Across the Eurasian landmass, news has emerged that a joint investigation between the Belgian and British security services has accused Fraser Cameron – the head of the Brussels-based EU Asia Centre and a former employee of both the British Secret Intelligence Service, also known as MI-6, and the European Commission – of maintaining a “willing relationship” with two Chinese spies posing as journalists. (Disclaimed: Cameron wrote three op-eds for The Diplomat between 2016 and 2018.)

According to a September 18 Financial Times report, Belgium’s security service has stated that Cameron’s actions “posed a clear threat towards European institutions” in Brussels, even though he has not been accused of passing classified information to China. Cameron has denied the allegations, noting, “I have had no access to any secrets or confidential information,” according to the Times.

Interestingly, Politico reports that Cameron is “suspected by Belgian intelligence of receiving thousands of euros for providing confidential – but not necessarily classified – political and economic information to the Chinese regarding European institutions.”

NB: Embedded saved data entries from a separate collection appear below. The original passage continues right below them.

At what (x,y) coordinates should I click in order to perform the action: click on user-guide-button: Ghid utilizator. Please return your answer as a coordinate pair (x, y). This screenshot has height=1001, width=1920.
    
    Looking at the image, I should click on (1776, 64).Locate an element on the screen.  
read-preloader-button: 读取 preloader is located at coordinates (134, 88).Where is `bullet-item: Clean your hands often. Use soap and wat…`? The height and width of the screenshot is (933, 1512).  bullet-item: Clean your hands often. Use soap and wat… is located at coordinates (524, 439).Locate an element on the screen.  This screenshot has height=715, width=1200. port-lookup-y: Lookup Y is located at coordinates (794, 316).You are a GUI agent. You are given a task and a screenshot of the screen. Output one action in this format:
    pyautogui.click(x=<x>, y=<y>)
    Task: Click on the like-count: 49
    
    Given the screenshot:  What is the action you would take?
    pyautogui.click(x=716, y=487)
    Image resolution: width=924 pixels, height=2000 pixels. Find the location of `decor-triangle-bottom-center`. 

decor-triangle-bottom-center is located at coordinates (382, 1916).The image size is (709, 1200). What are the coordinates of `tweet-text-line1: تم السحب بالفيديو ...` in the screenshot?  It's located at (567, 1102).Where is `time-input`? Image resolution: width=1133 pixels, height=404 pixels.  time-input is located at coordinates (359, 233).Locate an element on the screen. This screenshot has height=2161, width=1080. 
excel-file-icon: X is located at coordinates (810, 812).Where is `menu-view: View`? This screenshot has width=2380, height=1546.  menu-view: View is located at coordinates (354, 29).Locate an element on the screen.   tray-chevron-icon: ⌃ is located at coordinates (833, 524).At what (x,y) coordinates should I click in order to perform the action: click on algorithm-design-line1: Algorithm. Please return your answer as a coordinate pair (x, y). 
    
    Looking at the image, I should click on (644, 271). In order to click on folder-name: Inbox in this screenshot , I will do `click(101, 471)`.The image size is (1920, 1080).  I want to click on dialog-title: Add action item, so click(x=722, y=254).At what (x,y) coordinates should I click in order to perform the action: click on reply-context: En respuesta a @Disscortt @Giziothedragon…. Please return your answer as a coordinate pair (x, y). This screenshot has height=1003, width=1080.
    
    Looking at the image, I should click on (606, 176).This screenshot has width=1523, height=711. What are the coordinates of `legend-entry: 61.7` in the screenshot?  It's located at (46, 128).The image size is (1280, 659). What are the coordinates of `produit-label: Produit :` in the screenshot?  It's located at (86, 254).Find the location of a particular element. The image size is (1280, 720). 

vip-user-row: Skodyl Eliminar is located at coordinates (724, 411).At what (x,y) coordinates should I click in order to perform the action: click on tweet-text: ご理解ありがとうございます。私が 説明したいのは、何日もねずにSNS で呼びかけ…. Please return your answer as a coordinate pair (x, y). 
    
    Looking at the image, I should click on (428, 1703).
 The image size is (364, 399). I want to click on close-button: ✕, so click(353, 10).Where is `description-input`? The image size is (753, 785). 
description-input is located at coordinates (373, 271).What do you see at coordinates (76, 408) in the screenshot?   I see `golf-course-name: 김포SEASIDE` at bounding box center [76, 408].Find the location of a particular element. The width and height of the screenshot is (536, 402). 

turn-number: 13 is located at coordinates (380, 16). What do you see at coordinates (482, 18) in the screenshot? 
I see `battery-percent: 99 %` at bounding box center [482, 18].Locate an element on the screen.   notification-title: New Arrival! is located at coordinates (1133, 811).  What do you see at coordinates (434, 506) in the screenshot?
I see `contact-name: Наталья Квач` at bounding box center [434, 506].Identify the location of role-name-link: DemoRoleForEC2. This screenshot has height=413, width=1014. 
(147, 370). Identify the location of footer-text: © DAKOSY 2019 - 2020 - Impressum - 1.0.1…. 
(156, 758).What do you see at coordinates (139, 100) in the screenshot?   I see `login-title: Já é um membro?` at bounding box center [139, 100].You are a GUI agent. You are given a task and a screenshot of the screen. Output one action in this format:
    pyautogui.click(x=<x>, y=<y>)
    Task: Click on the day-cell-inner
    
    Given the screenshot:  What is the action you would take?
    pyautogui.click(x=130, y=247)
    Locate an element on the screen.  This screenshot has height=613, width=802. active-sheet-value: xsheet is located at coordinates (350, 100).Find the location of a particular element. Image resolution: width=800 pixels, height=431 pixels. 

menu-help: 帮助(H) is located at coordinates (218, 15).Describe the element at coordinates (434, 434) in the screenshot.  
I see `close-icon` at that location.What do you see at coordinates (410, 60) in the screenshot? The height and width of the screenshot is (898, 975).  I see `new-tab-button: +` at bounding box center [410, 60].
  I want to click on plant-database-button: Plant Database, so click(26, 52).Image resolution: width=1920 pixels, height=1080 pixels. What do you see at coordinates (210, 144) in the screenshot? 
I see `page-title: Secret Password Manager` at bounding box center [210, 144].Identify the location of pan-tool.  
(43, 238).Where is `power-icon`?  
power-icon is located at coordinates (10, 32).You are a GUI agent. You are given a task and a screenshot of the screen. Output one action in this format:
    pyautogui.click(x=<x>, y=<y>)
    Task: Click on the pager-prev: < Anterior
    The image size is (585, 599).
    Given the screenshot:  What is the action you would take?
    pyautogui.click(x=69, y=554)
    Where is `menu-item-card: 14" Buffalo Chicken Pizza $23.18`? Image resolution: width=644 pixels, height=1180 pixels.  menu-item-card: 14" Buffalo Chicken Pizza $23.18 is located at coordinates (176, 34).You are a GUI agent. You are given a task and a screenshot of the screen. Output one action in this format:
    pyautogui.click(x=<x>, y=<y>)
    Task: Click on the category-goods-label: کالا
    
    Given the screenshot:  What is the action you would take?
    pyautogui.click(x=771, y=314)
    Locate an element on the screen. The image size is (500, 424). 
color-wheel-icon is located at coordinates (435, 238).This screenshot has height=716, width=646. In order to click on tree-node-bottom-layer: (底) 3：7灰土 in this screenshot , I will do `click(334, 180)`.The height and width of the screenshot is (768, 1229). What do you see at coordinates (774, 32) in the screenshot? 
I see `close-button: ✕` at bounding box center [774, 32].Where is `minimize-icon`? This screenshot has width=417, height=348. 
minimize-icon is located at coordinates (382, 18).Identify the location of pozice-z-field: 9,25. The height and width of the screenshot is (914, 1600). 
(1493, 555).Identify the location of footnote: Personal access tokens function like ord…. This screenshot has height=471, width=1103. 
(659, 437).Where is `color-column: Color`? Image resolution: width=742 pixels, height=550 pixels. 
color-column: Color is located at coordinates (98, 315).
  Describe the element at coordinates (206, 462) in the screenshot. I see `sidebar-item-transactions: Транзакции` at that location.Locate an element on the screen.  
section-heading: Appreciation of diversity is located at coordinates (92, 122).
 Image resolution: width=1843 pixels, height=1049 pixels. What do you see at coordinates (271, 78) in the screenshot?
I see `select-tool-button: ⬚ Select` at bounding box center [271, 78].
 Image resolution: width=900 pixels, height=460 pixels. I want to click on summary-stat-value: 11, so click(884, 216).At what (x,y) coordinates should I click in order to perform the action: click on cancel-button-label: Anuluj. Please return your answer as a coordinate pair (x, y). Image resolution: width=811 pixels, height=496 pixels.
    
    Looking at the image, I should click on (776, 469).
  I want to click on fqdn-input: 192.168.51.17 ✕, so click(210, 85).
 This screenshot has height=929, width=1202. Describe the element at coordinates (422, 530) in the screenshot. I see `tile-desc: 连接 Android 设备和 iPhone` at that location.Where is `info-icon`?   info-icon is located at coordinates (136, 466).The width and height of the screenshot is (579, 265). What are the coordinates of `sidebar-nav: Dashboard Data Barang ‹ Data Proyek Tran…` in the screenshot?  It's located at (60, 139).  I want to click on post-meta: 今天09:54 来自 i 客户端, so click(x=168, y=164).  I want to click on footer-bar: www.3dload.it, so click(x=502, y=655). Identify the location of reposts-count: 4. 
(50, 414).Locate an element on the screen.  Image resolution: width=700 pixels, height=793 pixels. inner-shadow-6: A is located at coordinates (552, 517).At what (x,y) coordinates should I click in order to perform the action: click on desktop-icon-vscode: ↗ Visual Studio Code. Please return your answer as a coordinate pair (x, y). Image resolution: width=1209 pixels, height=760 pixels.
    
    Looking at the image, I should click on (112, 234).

Both the Sharma and Cameron episodes illustrate the growing challenge for intelligence services in terms of China’s penetration of journalists and think tankers in their jurisdictions – people who may have access to political and military information that is potentially interesting, but which may not be outright classified. While the Delhi Police has accused Sharma of passing on classified information to  Chinese intelligence, the specifics remain unknown. In a press conference, the police stated that “Sharma had access in various ministries and was a part of the media circle with good contacts and so had access to a lot of information.” This suggests that Sharma was most likely being used to scoop up sensitive information which may not necessarily have been stamped “secret.” (The Delhi Police, however, has also claimed that it seized “some confidential documents” during a raid at Sharma’s residence.)

At the same time, journalists, academics, and think tankers routinely interact with foreign embassies, academics and their counterparts in other countries, including China, for legitimate professional purposes. How democracies combat China’s penetration of their civil societies while protecting the rights of their citizens to meet legal, albeit sensitive, occupational demands remains to be seen.